Eles são mais de 500 mil, sendo mais da metade composta por especialistas e mulheres. A maioria vive nos grandes centros urbanos. Estudo do Conselho Federal de Medicina traz estes e muitos outros dados, traçando um panorama atual da profissão
O Brasil nunca contou com tantos médicos na sua história como atualmente. A Demografia Médica CFM 2024, elaborada pelo Conselho Federal de Medicina (CFM), mostra que o país tem 575.930 médicos ativos, uma das maiores quantidades do mundo. O número resulta em uma proporção de 2,81 médicos por mil habitantes, a maior já registrada e que coloca o Brasil à frente dos Estados Unidos, do Japão e da China. O CFM vê com preocupação esse crescimento acelerado pelas suas implicações na formação dos médicos e na assistência oferecida à população.
Desde o início da década de 1990, o número de médicos no Brasil aumento 339%: 1990: 131.278 médicos → 2024: 575.930 médicos Nas últimas três décadas, houve um aumento médio anual de cerca de 5% no número de médicos, enquanto a população brasileira cresceu apenas 1% ao ano |
Para o presidente do Conselho Federal de Medicina, José Hiran Gallo, o aumento exponencial da população de médicos no país é reflexo direto da abertura desenfreada de cursos de graduação de Norte a Sul, principalmente na esfera particular.
“Nesse processo, ficamos diante do dilema de quantidade versus qualidade. De um lado, o Governo entoa um mantra de que o país precisa de mais profissionais da Medicina, o que não é verdade. Hoje, temos um índice, em termos proporcionais (médico por mil habitantes), compatível ou até maior se comparado ao que se percebe em nações como Estados Unidos, Canadá, Japão e Coreia”, considera.
O presidente do CFM afirma, ainda, que, concomitantemente, há a realidade das escolas que funcionam abaixo do mínimo esperado. Em especial, as mais novas carecem de campos de estágio e estão em municípios que não atendem a critérios como número de leitos de internação por aluno ou presença de hospital-escola.
“Outro problema decorrente dessa situação é que o aumento do número de médicos não tem resolvido a falta de cobertura nos vazios assistenciais. Pelo contrário: tem sido mantido o perfil de desigualdade na distribuição dos profissionais, com grande concentração deles no Sul e no Sudeste, na faixa litorânea e nas capitais”, ressalta.
Para o CFM, os gestores precisam adotar outras estratégicas, como investir na qualificação dos profissionais, que bem formados serão mais resolutivos e com menor custo para o sistema, em vez de abrir escolas deficitárias.
“Além disso, deveriam apostar em políticas de alocação de médicos, com oferta de remuneração adequada, condições de trabalho e perspectivas de crescimento. Só assim será resolvida essa desigualdade na distribuição”, enfatiza o presidente.

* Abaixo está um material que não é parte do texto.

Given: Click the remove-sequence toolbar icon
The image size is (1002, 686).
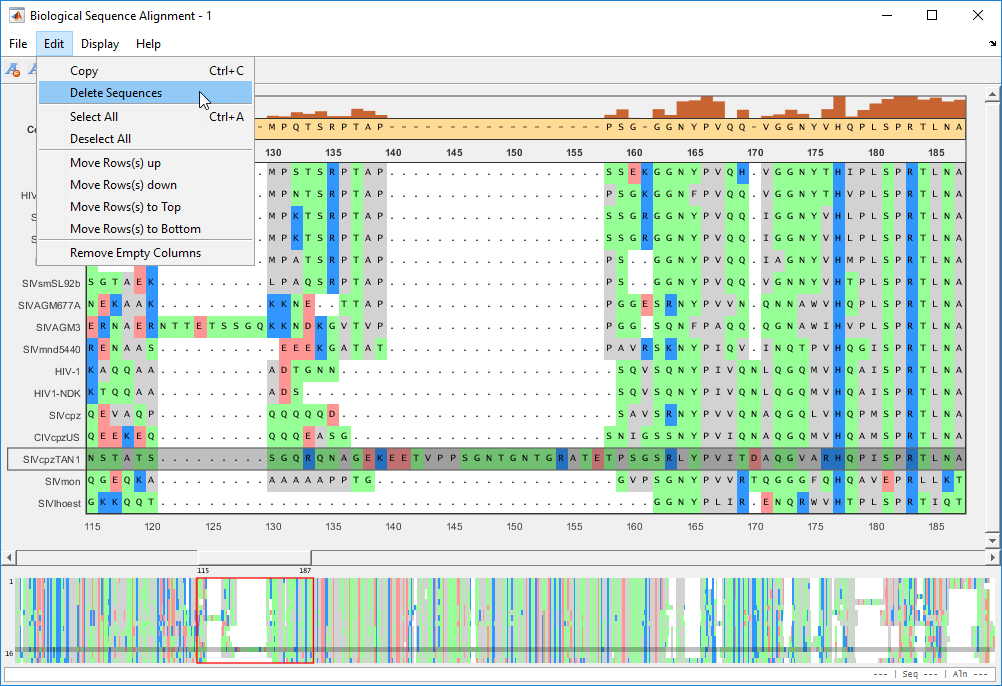Looking at the screenshot, I should click(x=13, y=70).
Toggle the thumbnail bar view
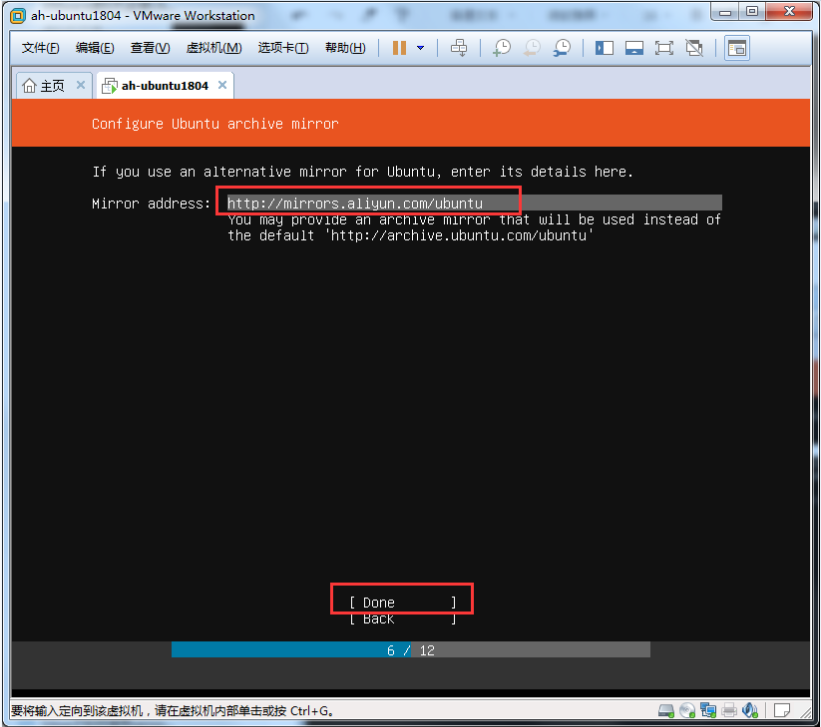The width and height of the screenshot is (821, 727). click(x=634, y=48)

“O Governo entoa um mantra de que o país precisa de mais profissionais da Medicina, o que não é verdade. Hoje, temos um índice compatível ou até maior se comparado ao que se percebe em nações como Estados Unidos, Canadá, Japão e Coreia” |
José Hiran Gallo, presidente do Conselho Federal de Medicina (CFM)
Nos últimos dez anos, foram criadas no Brasil mais escolas médicas do que em todo o século XX 1990: 78 escolas médicas 🠖 2024: 389 escolas médicas 35% (136) → instituições públicas 65% (253) → instituições privadas Hoje, são 42.446 vagas autorizadas todo ano em escolas médicas no país Entre os municípios com escolas médicas: 81% não têm o número adequado de leitos hospitalares para fins de ensino 73% estão situados em localidades que não contam com um hospital de ensino |
Aumento da concentração
O Demografia Médica CFM 2024 aponta as disparidades geográficas na oferta de médicos no Brasil. O Sudeste se destaca por ter a maior densidade e proporção de médicos no país, com 3,76 médicos por mil habitantes e 51,1% do total de profissionais. Em contraste, o Norte exibe a menor razão e proporção, contando com uma razão de 1,73 e representando apenas 4,8% do contingente nacional. O contraste entre a disponibilidade de médicos nas capitais e no interior dos estados também é marcante. As capitais, que abrigam 22,9% da população do país, concentram 52,4% de todos os médicos registrados.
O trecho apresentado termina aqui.